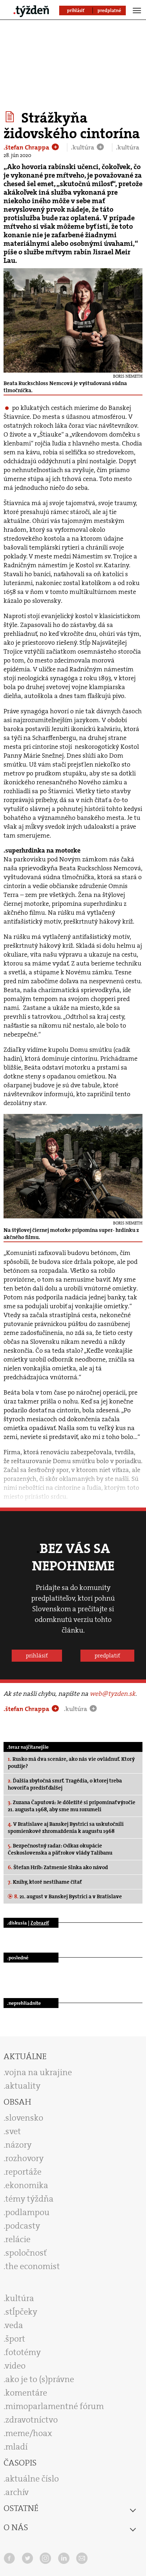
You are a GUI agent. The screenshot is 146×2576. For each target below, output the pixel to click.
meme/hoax (28, 2433)
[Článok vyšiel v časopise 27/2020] (11, 116)
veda (14, 2325)
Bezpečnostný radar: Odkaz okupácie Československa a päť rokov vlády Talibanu (60, 1849)
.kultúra (83, 147)
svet (13, 2131)
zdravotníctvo (31, 2419)
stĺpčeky (21, 2311)
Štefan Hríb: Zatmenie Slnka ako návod (58, 1867)
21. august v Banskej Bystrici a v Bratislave (68, 1896)
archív (17, 2492)
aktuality (22, 2085)
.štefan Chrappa (27, 147)
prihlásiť (37, 1655)
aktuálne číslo (32, 2478)
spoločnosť (26, 2252)
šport (15, 2338)
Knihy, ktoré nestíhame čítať (45, 1881)
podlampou (27, 2212)
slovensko (24, 2117)
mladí (16, 2446)
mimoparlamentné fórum (54, 2406)
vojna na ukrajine (38, 2072)
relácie (17, 2239)
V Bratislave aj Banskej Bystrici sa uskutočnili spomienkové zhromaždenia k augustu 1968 (66, 1827)
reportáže (23, 2171)
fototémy (23, 2352)
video (15, 2365)
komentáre (26, 2392)
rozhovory (24, 2158)
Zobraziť (39, 1923)
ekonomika (26, 2185)
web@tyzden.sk (112, 1693)
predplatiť (107, 1655)
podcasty (22, 2225)
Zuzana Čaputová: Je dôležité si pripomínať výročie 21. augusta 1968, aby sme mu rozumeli (71, 1806)
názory (18, 2144)
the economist (32, 2266)
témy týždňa (29, 2198)
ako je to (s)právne (39, 2379)
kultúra (19, 2298)
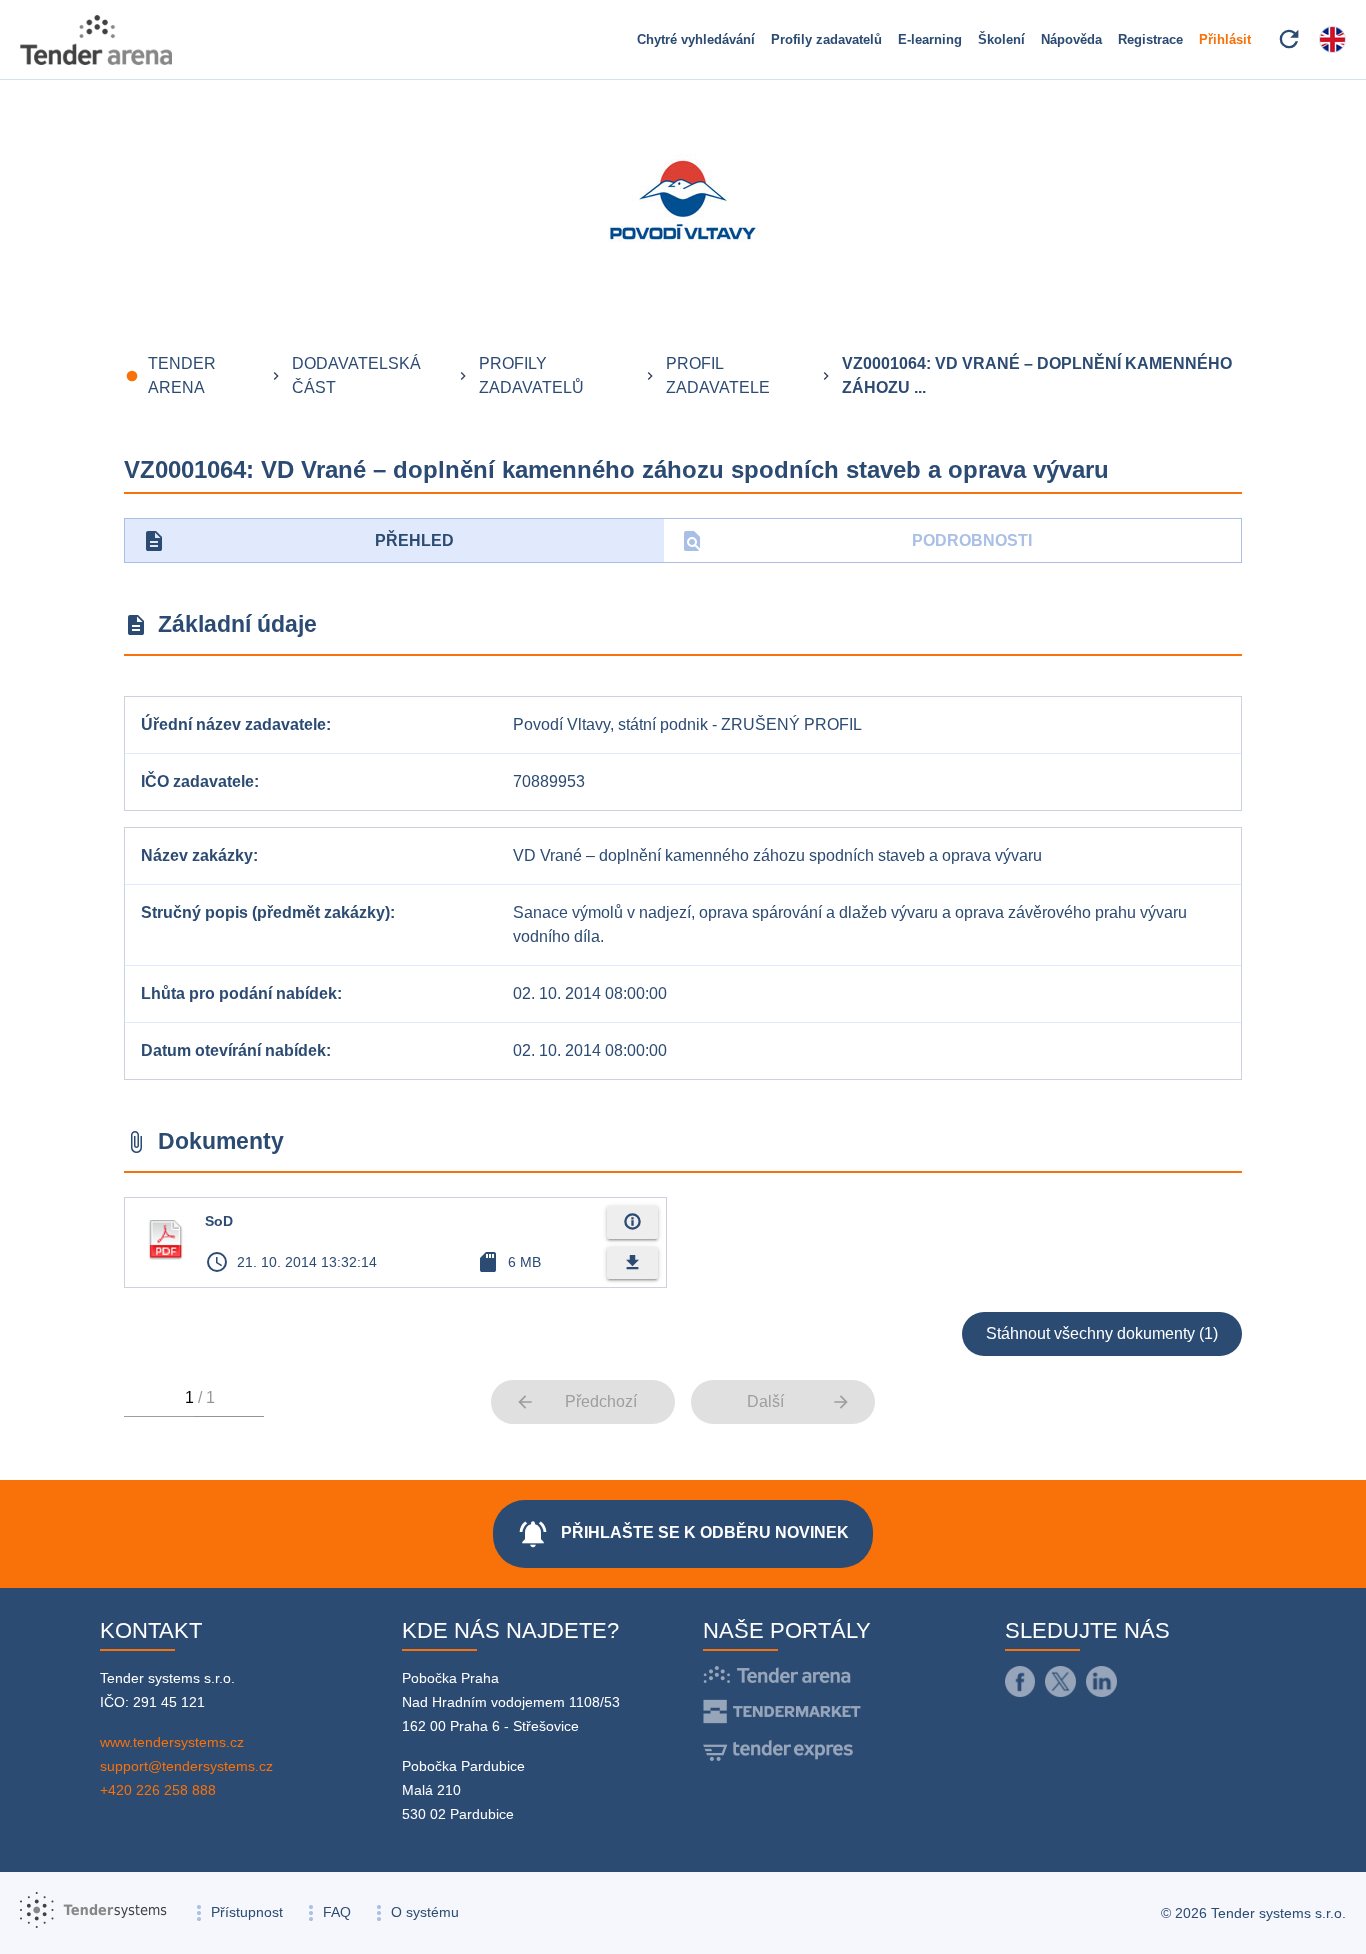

- - - - -

Show a copy of each line from the data that includes the word "Bratislave".

◆ ANSWER SECTION
21. august v Banskej Bystrici a v Bratislave (68, 1896)
V Bratislave aj Banskej Bystrici sa uskutočnili spomienkové zhromaždenia k augustu 1968 (66, 1827)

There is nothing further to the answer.